News

The Silent Architecture That May Finally Teach Machines Common Sense

End Of Miles

24 Mar 2025 — 3 min read

Large language models have "absolutely no way" of achieving human-level intelligence despite their impressive capabilities, declares Yann LeCun, who instead has quietly guided Meta toward a fundamentally different AI architecture that eschews generation altogether.

This alternative path toward machine reasoning, writes End of Miles, represents perhaps the most significant architectural divergence from today's dominant AI paradigm—one that Meta's research teams have been refining for years while much of the industry pursued increasingly larger generative models.

Beyond Generation: Representation Over Recreation

LeCun's architecture, called JEPA (Joint Embedding Predictive Architecture), fundamentally rejects the generative approach that powers virtually every major AI system today. The Turing Award winner explains the profound difference in approach through the lens of physics:

"The problem of understanding the world does not go through the solution to generating video at the pixel level. I don't need to know if I take this cup of water and I spill it, I cannot entirely predict the exact path that the water will follow on the table and what shape it's going to take. But at a certain level of abstraction, I can predict that the water will spill." Yann LeCun, Meta Chief AI Scientist

The Meta scientist contends that current generative models—whether text, image, or video-based—fundamentally cannot develop true comprehension or reasoning capabilities precisely because they attempt to predict every detail. JEPA instead focuses on learning abstract representations that can make predictions at a conceptual level.

The Architecture Behind True Understanding

Unlike generative models that attempt to reconstruct or predict missing pixels, words, or tokens directly, JEPA takes an entirely different approach. The AI pioneer explains:

"We take the original full image and the corrupted version, we run them both through neural nets. Those neural nets produce representations of those two images—the initial one and the corrupted one—and we train another predictor to predict the representation of the full image from the representation of the corrupted one." LeCun

This methodology forces the system to develop abstract understanding rather than focusing on surface-level details. The Meta research team has already extended this approach beyond images to video, creating what they call "V-JEPA."

Detecting The Impossible

The Stanford-affiliated researcher's most compelling evidence for JEPA's potential comes from its ability to recognize physically impossible scenarios—a capability that has largely eluded generative AI despite massive scaling efforts.

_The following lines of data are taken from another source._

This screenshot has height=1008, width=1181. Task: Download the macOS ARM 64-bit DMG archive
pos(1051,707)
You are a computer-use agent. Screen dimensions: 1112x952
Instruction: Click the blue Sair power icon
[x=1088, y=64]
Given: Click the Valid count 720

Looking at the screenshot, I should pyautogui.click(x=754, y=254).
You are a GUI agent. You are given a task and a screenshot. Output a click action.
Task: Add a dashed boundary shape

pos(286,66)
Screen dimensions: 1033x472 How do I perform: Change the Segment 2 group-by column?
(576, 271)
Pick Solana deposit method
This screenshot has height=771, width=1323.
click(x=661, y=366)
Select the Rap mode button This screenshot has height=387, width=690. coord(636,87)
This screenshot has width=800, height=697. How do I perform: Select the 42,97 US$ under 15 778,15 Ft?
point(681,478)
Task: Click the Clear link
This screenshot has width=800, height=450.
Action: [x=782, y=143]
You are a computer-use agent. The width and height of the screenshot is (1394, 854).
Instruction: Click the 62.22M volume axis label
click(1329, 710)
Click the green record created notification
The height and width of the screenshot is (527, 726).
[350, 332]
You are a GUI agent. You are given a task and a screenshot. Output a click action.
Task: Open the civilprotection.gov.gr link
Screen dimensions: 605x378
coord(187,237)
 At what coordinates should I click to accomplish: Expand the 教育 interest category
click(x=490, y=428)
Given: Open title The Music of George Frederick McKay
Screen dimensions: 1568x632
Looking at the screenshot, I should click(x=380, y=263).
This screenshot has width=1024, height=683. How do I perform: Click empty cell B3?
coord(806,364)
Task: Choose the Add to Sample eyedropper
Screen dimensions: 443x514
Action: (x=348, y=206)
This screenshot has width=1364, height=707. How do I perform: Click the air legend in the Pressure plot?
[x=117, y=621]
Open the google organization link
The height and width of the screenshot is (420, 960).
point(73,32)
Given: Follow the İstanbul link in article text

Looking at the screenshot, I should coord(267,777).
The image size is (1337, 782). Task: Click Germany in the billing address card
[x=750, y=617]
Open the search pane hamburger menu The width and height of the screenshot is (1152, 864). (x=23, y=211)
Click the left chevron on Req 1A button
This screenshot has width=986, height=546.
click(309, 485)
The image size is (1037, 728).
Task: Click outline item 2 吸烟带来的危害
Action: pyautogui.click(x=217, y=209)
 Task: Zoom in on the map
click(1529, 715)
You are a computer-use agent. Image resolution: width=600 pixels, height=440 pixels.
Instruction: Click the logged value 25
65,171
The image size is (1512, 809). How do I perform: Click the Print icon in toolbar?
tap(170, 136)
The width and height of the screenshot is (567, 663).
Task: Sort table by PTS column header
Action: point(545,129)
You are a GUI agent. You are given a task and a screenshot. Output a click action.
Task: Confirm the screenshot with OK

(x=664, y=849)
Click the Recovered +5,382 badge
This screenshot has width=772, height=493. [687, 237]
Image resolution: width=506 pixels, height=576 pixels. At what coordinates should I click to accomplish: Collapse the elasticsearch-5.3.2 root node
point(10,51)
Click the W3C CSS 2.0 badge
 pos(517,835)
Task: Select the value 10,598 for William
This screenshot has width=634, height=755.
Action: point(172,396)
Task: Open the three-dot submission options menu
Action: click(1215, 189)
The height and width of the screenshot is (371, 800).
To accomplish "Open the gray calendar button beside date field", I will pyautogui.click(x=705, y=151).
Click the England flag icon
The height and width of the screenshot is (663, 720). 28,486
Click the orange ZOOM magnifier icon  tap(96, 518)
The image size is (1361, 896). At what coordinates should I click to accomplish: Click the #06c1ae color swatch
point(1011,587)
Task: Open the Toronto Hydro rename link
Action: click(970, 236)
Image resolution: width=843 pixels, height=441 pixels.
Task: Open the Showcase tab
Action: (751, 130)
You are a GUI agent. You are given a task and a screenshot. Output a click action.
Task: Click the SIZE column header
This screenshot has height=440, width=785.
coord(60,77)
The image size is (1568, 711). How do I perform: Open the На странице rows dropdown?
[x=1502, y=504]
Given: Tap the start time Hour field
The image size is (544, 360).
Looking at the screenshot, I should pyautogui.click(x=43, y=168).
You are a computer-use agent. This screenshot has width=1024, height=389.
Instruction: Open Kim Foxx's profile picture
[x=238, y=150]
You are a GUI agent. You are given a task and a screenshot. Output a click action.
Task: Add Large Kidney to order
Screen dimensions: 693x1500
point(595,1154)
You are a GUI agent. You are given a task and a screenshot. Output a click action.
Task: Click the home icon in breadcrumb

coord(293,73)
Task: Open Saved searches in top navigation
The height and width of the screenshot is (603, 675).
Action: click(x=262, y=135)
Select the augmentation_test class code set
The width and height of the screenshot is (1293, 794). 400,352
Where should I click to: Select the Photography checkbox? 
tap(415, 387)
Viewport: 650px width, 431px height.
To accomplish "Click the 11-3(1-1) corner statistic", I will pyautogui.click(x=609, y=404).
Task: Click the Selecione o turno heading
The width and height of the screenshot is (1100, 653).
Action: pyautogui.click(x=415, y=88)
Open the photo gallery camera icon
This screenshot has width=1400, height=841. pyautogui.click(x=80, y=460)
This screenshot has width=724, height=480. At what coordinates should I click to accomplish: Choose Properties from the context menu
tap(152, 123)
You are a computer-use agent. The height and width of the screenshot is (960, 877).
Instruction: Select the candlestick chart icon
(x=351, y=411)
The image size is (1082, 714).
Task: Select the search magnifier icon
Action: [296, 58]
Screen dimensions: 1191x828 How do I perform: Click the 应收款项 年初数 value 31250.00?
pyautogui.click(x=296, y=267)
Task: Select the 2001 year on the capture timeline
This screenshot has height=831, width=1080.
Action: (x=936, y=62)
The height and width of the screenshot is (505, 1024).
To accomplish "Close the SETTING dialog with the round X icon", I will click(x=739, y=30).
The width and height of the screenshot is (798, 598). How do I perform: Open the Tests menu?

"We have a ball rolling and it rolls and it starts behind a screen and then the screen comes down and the ball is not there anymore. You measure the prediction error of the system as you show the video, and when something impossible occurs, the prediction error goes through the roof." The AI specialist

This represents a significant step toward machines developing common sense understanding of how the physical world operates—what's possible and what isn't—without explicitly being told.

True Planning and Reasoning Emerge

The technology extends beyond passive understanding into the realm of action planning—one of the most crucial missing capabilities in current AI systems. Meta's research team has developed action-conditioned versions that can predict outcomes from sequences of actions.

"The model basically can say here is the state of the world at time T, here is an action you might take, I can predict the state of the world at time T plus one in this abstract representation space. Now you can imagine you can have the system imagine what would be the outcome of a sequence of actions. If you give it a goal saying I want the world to look like this at the end, can you figure out a sequence of actions to get me to that point? It can actually figure out by search a sequence of actions that will produce that result. That's planning. That's reasoning. That's actual reasoning and actual planning." LeCun

The significance of this breakthrough contrasts sharply with current agentic AI systems, which he characterizes as largely "regurgitating plans that the system has already been trained on," rather than genuinely reasoning through new problems.

When Will This Transform AI?

While refusing to offer specific commercialization timelines, he acknowledges the gap between research prototypes and deployed systems. "That's where things become complicated," the professor notes, suggesting that JEPA's core capabilities might begin to appear in practical systems within "three to five years."

This timeline coincides with what LeCun describes as large language models hitting "diminishing returns"—a point where simply adding more data and computation no longer yields significant improvements, ultimately necessitating fundamentally new approaches like JEPA.

While much of the industry continues its focus on generative models, Meta's research signals a potentially significant architectural shift—one that might finally bridge the gap between statistical pattern matching and genuine machine reasoning.